__What is required__
Provide only the number of lines in the data below that contain the word "computer".
(Record extracts)
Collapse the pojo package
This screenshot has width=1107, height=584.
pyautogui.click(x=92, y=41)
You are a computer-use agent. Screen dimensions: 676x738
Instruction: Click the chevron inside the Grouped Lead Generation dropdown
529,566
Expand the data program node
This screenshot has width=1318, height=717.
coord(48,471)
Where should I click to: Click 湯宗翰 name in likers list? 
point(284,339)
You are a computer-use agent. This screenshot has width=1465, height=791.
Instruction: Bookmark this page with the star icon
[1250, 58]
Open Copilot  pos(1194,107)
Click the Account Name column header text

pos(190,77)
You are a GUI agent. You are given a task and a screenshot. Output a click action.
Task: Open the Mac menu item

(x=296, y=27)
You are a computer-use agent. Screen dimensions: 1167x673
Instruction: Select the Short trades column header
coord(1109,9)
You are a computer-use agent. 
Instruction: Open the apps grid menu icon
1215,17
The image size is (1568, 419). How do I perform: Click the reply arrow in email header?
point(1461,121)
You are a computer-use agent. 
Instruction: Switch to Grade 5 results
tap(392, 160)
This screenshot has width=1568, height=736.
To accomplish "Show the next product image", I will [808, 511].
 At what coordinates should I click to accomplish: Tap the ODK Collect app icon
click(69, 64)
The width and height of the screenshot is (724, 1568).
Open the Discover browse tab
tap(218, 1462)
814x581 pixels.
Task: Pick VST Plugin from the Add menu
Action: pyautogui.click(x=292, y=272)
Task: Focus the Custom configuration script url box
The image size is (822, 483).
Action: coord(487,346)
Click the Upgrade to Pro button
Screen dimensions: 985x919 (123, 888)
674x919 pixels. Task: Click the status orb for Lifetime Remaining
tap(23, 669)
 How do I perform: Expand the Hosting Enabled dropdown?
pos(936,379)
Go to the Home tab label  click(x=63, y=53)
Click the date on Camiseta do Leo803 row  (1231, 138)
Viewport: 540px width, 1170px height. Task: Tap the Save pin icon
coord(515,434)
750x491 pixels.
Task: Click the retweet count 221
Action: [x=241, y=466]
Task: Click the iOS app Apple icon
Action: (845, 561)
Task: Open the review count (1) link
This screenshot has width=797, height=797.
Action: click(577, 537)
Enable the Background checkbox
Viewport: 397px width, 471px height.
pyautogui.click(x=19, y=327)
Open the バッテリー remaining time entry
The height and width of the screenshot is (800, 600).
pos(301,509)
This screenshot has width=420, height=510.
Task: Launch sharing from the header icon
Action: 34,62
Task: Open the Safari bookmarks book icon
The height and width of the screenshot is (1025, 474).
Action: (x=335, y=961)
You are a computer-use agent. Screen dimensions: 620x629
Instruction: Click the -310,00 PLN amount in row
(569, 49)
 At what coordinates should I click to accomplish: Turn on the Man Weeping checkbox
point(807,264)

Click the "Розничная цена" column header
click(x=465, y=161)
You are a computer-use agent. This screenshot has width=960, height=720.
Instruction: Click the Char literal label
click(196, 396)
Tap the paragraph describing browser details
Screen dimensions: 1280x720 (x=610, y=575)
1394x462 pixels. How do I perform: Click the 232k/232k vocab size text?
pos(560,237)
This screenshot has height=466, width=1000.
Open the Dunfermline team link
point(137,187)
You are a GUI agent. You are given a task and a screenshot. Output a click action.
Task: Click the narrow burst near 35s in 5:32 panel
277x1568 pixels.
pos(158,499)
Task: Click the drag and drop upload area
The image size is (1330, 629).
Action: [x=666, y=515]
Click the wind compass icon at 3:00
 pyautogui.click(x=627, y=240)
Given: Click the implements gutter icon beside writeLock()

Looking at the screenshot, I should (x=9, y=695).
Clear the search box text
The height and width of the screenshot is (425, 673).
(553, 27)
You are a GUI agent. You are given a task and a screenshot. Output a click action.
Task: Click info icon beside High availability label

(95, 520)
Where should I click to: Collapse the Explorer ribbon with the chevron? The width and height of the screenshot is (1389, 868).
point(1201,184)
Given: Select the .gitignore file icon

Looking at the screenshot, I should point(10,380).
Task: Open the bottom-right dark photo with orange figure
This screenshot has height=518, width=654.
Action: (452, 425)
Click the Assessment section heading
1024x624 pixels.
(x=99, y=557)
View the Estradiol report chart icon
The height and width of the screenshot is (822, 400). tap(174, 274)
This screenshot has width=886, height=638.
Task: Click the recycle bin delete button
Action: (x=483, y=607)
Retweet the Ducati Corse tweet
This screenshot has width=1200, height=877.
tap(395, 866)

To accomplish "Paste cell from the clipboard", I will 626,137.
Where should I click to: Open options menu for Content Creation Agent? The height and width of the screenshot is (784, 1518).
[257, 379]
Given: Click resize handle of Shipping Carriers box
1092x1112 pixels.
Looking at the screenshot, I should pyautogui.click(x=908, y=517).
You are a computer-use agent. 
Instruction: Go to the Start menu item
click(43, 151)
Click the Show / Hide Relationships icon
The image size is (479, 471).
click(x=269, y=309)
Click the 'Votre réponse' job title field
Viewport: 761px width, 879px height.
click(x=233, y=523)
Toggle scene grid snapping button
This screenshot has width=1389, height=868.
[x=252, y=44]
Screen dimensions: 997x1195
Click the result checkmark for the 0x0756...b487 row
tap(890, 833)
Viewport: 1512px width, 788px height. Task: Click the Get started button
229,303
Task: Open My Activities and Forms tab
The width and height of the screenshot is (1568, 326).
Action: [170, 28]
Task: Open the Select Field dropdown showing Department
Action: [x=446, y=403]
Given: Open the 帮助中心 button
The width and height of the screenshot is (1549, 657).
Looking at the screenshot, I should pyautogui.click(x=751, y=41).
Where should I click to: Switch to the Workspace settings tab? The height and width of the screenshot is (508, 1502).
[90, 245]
(End Record extracts)
__Result__
8